### Given records:
########################################

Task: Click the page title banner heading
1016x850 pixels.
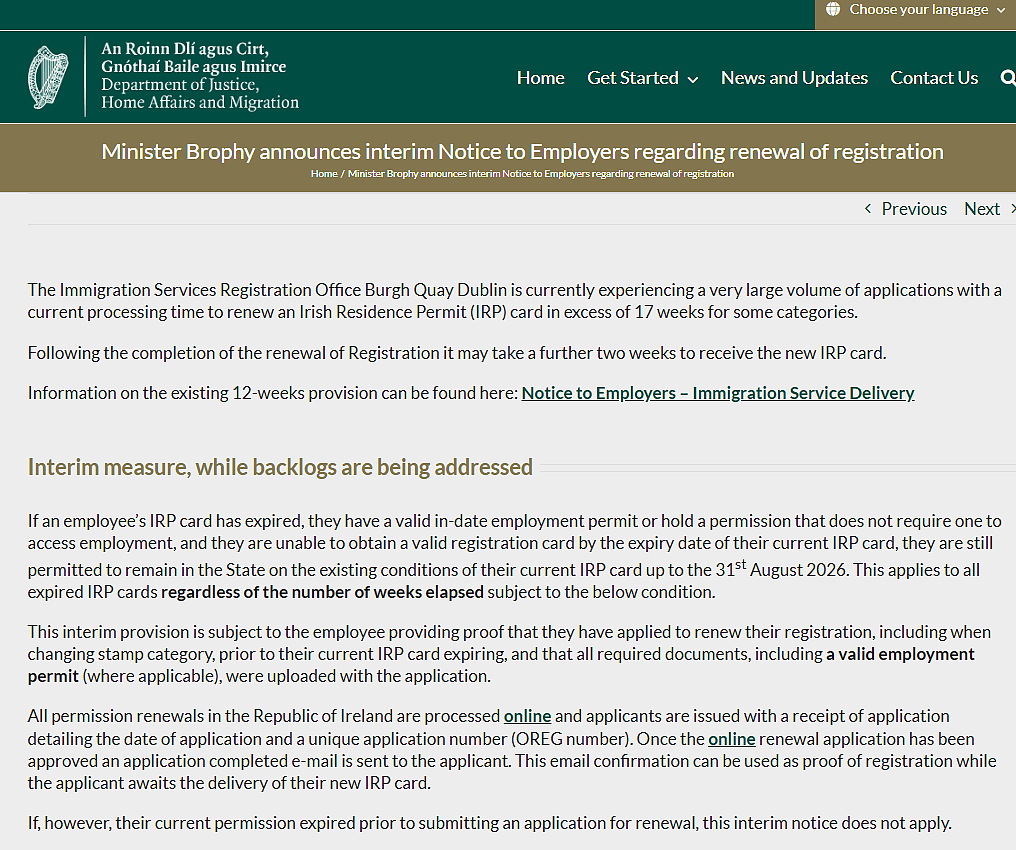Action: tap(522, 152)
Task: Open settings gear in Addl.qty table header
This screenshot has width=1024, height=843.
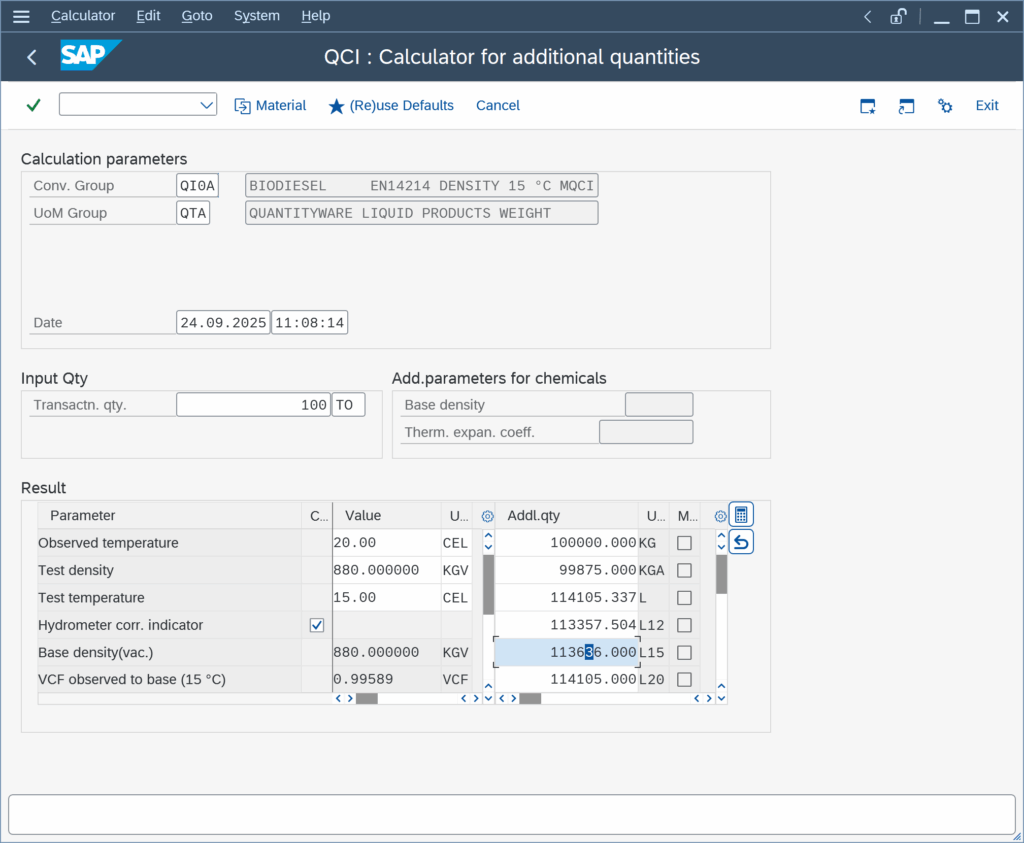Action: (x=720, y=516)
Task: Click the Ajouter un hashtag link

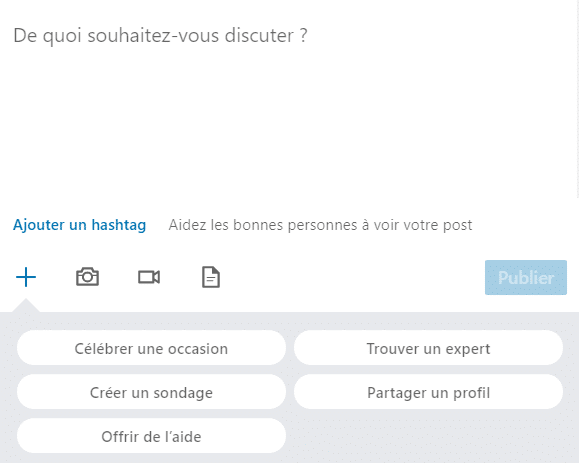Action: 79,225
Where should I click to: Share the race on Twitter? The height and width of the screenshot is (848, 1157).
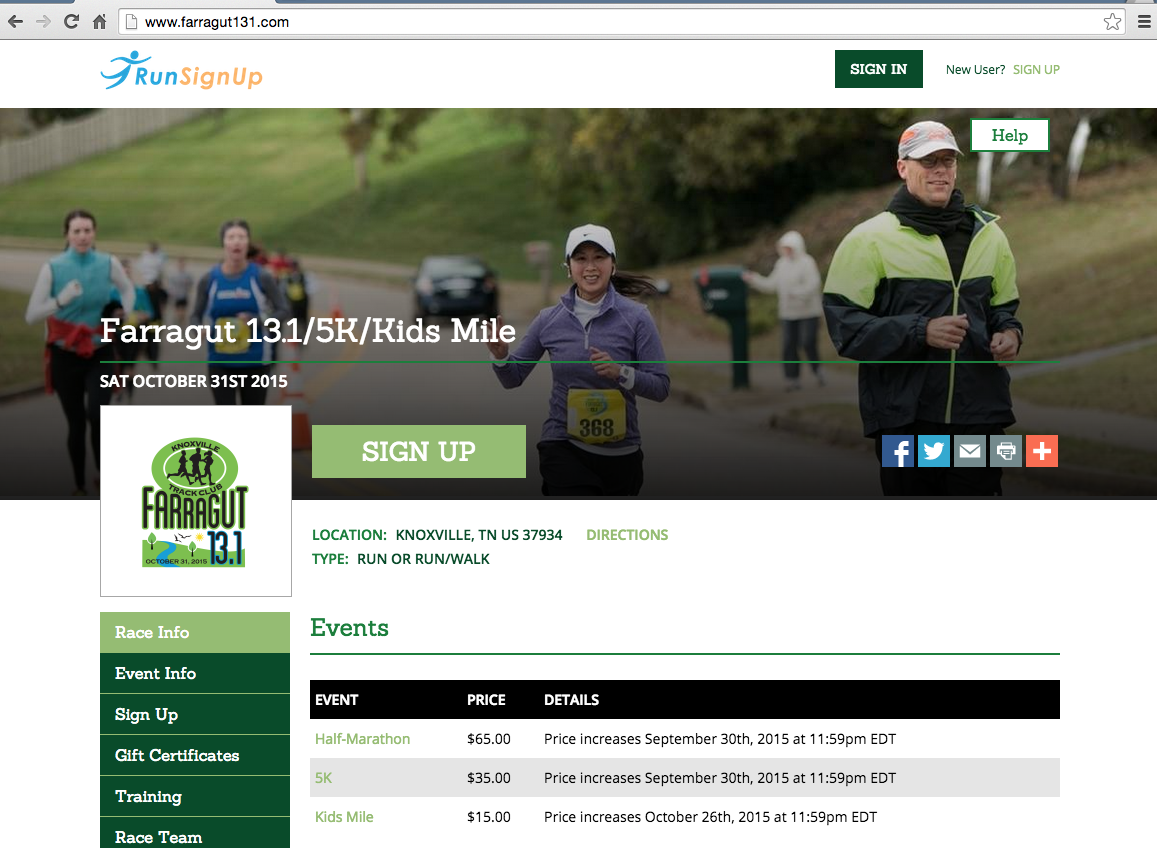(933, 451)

########################################

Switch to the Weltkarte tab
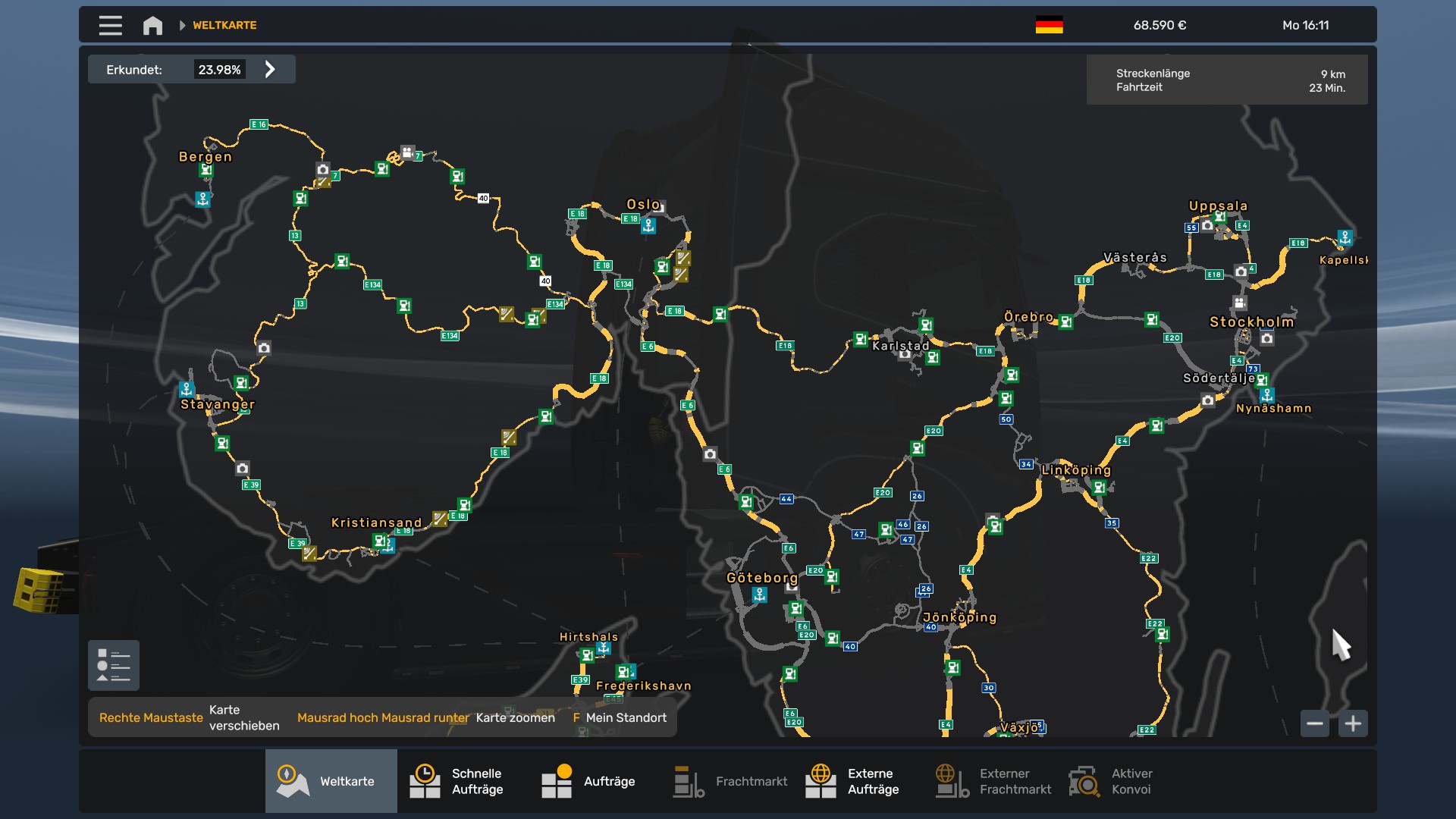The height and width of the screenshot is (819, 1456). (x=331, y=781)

########################################

### Directions:
List every line in the records that contains the word "Task", reproducing each such line in full.

### Answer below:
Task: Click the page title banner heading
Task: Open settings gear in Addl.qty table header
Task: Click the Ajouter un hashtag link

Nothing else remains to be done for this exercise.